> _WHAT TO WORK ON_:
Write out, word for word, every line in the data below from the one containing "[Thế giới di" to the one containing "[Thu Mua Laptop Cũ Biên", both of them included.

(Collected data entries)
══════
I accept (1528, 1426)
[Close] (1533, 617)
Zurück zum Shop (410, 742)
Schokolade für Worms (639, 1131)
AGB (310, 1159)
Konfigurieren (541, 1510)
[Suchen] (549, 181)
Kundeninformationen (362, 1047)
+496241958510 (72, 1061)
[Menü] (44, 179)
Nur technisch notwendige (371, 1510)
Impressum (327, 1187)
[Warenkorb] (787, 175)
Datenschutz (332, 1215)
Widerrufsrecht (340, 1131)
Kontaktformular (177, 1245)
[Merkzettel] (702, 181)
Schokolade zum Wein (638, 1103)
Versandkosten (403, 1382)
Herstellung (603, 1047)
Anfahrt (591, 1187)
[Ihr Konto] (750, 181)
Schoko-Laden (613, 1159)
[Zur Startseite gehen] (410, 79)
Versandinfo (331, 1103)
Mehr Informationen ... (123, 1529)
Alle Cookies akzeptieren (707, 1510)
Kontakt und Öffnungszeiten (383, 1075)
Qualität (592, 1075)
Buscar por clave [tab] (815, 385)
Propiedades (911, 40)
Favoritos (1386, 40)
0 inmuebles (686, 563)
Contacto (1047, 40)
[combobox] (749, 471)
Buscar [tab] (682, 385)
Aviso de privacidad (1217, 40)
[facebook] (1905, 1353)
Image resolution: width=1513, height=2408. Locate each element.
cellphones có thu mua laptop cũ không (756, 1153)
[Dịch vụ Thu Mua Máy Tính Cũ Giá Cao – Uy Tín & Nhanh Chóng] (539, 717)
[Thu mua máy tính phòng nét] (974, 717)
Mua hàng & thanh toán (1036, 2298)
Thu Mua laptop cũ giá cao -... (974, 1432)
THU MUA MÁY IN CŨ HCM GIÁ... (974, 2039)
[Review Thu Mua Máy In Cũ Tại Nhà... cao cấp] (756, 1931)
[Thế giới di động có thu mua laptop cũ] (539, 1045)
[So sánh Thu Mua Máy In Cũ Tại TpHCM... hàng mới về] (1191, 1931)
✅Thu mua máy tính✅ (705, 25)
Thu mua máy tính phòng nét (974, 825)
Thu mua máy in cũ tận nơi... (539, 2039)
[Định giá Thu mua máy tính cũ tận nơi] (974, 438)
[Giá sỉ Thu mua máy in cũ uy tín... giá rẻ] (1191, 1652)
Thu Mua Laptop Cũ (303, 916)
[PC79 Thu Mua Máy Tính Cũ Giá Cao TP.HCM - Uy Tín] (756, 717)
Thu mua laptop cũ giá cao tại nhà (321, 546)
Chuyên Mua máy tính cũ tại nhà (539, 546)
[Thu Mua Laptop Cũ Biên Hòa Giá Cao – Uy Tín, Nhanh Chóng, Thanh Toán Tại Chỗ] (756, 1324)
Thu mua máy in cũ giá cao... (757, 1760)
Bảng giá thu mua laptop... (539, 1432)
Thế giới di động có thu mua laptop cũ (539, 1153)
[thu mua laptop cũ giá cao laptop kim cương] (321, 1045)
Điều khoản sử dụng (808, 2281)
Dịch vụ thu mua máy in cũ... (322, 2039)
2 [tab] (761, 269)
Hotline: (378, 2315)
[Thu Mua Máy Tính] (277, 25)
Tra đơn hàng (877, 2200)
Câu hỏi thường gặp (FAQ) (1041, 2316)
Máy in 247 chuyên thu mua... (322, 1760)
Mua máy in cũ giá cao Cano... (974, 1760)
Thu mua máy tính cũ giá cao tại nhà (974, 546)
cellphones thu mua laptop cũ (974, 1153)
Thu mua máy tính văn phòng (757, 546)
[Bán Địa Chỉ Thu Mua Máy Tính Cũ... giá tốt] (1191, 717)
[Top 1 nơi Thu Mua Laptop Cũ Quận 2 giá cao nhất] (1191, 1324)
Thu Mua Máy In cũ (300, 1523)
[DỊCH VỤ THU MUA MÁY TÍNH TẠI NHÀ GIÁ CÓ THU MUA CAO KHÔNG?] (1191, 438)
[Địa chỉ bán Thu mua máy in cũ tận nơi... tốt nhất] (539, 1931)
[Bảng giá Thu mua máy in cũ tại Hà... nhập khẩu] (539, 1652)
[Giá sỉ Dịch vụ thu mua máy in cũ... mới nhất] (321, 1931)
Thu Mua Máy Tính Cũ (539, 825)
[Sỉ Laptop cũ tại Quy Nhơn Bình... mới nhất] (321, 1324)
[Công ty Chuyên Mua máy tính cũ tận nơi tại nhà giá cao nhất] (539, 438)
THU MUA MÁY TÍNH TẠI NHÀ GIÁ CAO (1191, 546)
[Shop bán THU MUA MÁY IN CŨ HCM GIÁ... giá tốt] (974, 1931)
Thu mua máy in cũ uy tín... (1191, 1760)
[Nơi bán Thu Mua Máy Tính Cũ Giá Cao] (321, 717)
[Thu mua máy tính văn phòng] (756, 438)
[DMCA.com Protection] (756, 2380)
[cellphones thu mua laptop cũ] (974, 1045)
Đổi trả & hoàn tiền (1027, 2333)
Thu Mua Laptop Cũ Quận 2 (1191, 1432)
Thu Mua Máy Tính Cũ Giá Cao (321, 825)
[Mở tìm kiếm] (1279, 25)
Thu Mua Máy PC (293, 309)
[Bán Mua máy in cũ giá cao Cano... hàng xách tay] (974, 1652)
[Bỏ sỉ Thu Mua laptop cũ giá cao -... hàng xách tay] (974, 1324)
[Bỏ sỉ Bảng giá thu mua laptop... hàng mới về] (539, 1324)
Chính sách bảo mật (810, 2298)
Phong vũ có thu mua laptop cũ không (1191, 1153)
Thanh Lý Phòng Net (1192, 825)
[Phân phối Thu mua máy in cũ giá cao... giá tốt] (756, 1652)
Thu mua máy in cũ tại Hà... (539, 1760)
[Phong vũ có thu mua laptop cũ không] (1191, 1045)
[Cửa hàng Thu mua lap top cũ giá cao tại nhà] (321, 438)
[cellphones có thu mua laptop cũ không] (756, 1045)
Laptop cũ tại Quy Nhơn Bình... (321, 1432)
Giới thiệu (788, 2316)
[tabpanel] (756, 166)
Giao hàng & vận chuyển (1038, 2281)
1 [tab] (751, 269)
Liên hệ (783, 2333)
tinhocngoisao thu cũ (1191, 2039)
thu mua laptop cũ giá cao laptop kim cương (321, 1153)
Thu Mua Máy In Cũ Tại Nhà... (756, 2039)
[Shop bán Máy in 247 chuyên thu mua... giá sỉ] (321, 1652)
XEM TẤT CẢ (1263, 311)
══════
> _OUTPUT FOR THIS EXERCISE_:
[Thế giới di động có thu mua laptop cũ] (539, 1045)
[So sánh Thu Mua Máy In Cũ Tại TpHCM... hàng mới về] (1191, 1931)
✅Thu mua máy tính✅ (705, 25)
Thu mua máy tính phòng nét (974, 825)
Thu mua máy in cũ tận nơi... (539, 2039)
[Định giá Thu mua máy tính cũ tận nơi] (974, 438)
[Giá sỉ Thu mua máy in cũ uy tín... giá rẻ] (1191, 1652)
Thu Mua Laptop Cũ (303, 916)
[PC79 Thu Mua Máy Tính Cũ Giá Cao TP.HCM - Uy Tín] (756, 717)
Thu mua laptop cũ giá cao tại nhà (321, 546)
Chuyên Mua máy tính cũ tại nhà (539, 546)
[Thu Mua Laptop Cũ Biên Hòa Giá Cao – Uy Tín, Nhanh Chóng, Thanh Toán Tại Chỗ] (756, 1324)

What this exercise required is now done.